Researchers have found that strengthening the self-regulatory skills of students with significant behavior problems improves their ability to effectively monitor and manage their behaviors and emotions. Further, previous research has also established that executive function skills, which include the cognitive abilities of working memory, cognitive flexibility, and inhibitory control, contribute to the effective management of behaviors and emotions. I Control is designed to improve the executive function skills of adolescents at-risk for or exhibiting emotional and behavioral disorders while also providing explicit instruction in the components that make up self-regulation to improve student outcomes.

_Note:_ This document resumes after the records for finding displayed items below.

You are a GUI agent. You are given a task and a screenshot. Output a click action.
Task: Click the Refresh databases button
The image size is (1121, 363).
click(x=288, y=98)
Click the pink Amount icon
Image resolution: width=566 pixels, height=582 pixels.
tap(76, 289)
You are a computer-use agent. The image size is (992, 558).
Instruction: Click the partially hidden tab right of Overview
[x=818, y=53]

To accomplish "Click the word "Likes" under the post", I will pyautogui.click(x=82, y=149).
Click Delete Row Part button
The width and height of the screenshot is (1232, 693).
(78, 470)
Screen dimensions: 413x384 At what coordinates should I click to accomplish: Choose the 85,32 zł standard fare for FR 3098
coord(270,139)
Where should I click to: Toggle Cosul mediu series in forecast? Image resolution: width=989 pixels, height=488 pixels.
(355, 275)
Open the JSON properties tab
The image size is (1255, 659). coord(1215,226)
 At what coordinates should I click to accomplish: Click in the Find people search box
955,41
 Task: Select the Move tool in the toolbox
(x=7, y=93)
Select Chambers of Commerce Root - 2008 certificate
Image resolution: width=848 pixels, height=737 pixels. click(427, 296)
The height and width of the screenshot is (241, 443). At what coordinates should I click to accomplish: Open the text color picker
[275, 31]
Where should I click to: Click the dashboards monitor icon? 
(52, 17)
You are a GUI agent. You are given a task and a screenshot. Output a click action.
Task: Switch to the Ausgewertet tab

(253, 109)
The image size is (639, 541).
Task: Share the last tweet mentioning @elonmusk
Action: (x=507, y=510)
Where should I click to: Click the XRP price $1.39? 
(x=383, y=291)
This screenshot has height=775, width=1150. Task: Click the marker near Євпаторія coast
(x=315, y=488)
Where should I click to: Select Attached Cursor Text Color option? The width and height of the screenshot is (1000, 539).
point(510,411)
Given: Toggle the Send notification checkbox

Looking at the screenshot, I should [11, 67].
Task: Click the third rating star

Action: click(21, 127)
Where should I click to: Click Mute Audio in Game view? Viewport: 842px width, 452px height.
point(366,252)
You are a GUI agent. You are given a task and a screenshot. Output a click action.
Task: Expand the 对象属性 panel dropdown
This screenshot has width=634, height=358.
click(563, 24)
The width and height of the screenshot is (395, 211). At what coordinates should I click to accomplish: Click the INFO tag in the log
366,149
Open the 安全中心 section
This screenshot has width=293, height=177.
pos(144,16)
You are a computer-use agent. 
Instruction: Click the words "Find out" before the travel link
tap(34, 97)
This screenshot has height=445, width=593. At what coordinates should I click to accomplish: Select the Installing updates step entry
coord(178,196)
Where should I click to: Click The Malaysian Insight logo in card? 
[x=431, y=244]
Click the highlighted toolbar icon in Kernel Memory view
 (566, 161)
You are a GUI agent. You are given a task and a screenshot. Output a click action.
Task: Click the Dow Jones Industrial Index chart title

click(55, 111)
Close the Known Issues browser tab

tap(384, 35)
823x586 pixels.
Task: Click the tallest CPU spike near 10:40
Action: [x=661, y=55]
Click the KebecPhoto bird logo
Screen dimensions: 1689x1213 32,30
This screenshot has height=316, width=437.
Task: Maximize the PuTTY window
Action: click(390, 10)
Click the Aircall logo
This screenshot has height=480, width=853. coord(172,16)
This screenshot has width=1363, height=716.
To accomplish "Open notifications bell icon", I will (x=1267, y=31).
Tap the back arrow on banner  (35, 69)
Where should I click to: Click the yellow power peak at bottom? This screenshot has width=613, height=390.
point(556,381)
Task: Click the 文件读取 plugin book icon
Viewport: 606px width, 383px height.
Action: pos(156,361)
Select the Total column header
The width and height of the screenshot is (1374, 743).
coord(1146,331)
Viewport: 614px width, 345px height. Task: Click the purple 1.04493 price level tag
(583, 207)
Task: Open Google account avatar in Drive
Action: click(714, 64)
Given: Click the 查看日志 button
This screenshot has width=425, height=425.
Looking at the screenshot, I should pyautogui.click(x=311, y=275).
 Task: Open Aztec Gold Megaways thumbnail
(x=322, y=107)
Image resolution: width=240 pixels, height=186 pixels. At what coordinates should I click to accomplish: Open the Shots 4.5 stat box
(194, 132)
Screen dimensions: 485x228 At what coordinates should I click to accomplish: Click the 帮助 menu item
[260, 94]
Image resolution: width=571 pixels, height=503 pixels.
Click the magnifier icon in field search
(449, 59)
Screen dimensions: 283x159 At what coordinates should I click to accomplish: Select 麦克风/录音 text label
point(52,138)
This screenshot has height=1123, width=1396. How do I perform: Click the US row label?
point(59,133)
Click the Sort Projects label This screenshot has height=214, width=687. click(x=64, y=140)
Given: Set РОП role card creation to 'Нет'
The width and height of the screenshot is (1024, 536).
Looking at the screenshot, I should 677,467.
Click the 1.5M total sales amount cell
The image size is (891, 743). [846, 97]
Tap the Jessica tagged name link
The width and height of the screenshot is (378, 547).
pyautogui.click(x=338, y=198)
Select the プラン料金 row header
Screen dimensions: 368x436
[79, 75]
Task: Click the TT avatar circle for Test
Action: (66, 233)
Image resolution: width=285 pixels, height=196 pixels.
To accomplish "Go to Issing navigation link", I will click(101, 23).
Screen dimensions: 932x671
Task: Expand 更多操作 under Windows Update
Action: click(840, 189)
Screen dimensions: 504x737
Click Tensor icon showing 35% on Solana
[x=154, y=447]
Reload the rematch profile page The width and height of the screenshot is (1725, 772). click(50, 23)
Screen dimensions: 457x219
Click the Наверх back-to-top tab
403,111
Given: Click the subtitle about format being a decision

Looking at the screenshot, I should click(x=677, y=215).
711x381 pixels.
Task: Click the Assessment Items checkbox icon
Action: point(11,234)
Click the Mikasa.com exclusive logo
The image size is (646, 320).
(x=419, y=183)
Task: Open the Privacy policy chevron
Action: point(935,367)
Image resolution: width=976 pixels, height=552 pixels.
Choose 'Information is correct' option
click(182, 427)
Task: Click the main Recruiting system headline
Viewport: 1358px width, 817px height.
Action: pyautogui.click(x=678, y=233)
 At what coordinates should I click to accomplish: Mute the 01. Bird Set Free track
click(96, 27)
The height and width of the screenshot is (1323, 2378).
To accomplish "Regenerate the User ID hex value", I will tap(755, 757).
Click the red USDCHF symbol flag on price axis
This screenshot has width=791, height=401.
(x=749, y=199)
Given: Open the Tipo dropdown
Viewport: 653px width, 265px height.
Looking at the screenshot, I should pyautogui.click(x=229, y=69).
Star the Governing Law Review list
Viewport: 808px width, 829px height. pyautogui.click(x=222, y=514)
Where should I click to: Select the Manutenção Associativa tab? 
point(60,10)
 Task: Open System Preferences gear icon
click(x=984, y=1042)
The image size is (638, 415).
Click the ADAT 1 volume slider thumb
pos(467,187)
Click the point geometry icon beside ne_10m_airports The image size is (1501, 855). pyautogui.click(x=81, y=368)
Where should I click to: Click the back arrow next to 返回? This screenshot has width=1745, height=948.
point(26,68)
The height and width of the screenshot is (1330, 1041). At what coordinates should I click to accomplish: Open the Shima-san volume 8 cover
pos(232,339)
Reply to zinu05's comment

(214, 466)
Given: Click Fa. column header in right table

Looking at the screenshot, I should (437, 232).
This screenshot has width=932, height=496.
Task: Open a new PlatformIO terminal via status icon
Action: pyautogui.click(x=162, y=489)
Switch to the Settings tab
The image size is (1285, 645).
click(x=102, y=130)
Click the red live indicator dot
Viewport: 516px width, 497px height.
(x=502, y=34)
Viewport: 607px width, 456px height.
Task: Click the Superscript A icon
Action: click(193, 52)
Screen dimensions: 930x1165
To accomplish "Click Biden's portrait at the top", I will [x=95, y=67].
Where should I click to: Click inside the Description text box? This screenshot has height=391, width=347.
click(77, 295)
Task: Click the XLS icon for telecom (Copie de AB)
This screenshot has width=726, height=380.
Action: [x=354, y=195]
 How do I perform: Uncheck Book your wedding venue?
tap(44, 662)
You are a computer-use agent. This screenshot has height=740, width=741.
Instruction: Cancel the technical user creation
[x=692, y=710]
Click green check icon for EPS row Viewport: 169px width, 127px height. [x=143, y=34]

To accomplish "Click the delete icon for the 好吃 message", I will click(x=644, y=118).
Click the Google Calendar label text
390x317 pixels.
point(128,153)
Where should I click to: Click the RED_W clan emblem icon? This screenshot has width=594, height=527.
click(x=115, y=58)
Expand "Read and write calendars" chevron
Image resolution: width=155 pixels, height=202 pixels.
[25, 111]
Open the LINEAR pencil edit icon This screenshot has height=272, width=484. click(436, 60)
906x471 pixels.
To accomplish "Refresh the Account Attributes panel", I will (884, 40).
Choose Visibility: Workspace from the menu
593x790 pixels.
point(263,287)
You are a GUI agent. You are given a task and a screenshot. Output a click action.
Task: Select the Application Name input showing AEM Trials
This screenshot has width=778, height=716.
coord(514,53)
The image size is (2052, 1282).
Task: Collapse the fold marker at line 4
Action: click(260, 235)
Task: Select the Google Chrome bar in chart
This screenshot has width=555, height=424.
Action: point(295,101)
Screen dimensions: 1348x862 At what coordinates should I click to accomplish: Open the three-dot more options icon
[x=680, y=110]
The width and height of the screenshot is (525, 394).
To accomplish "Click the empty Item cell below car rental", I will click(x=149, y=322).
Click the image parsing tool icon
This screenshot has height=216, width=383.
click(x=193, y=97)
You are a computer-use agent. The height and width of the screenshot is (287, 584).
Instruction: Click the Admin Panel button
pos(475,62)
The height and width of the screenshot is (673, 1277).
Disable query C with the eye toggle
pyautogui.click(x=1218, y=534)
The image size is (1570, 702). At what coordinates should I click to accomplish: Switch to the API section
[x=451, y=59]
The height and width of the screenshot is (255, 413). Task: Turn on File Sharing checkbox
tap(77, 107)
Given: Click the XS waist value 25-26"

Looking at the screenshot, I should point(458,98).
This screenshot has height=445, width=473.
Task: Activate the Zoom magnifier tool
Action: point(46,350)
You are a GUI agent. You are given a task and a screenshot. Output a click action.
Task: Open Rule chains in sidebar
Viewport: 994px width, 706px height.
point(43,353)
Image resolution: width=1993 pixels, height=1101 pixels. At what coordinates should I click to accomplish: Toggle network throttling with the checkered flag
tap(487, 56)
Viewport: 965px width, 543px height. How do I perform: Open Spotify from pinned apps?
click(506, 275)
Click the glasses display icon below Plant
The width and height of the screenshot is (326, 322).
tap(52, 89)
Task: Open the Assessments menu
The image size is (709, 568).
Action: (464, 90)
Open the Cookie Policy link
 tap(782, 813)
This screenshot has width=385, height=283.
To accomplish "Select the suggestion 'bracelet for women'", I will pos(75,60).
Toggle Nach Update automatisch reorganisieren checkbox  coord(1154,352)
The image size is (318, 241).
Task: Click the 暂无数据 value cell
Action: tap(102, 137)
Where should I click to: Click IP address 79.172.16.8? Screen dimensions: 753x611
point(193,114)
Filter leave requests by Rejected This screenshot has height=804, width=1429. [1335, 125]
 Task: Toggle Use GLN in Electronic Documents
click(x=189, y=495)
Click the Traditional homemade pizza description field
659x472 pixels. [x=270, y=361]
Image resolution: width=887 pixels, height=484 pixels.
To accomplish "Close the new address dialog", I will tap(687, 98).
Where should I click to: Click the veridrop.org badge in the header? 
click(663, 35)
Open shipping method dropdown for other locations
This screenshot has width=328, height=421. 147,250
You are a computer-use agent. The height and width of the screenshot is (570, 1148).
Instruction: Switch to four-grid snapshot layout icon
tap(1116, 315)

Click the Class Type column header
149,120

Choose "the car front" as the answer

This intensive, teacher-delivered curriculum consists of 46 lessons distributed across four units, with each lesson lasting approximately 30-40 minutes. Unit 1 provides students an introduction to I Control and executive function, while Units 2, 3, and 4 provide explicit instruction in goal setting, emotion regulation, and social problem solving, all of which are designed to help students develop self-regulation skills. I Control also has an supplemental computerized training regimen (Brain Training Lab) designed to provide direct practice on cognitive tasks (executive function), student self-monitoring, and teacher progress monitoring. Students are to engage in Brain Training Lab tasks for 20-30 minutes weekly to strengthen working memory, cognitive flexibility, and inhibitory control abilities.
In addition to initial professional development sessions, teachers are provided support via web-based resources (e.g., lesson-specific content acquisition podcasts) and ongoing implementation assistance. Results from a pilot study indicated that I Control successfully taught students with significant behavior problems to self-regulate their emotions and improve their social skills, resulting in fewer teacher-reported behavior concerns, providing promising evidence that I Control improves key social-behavioral outcomes.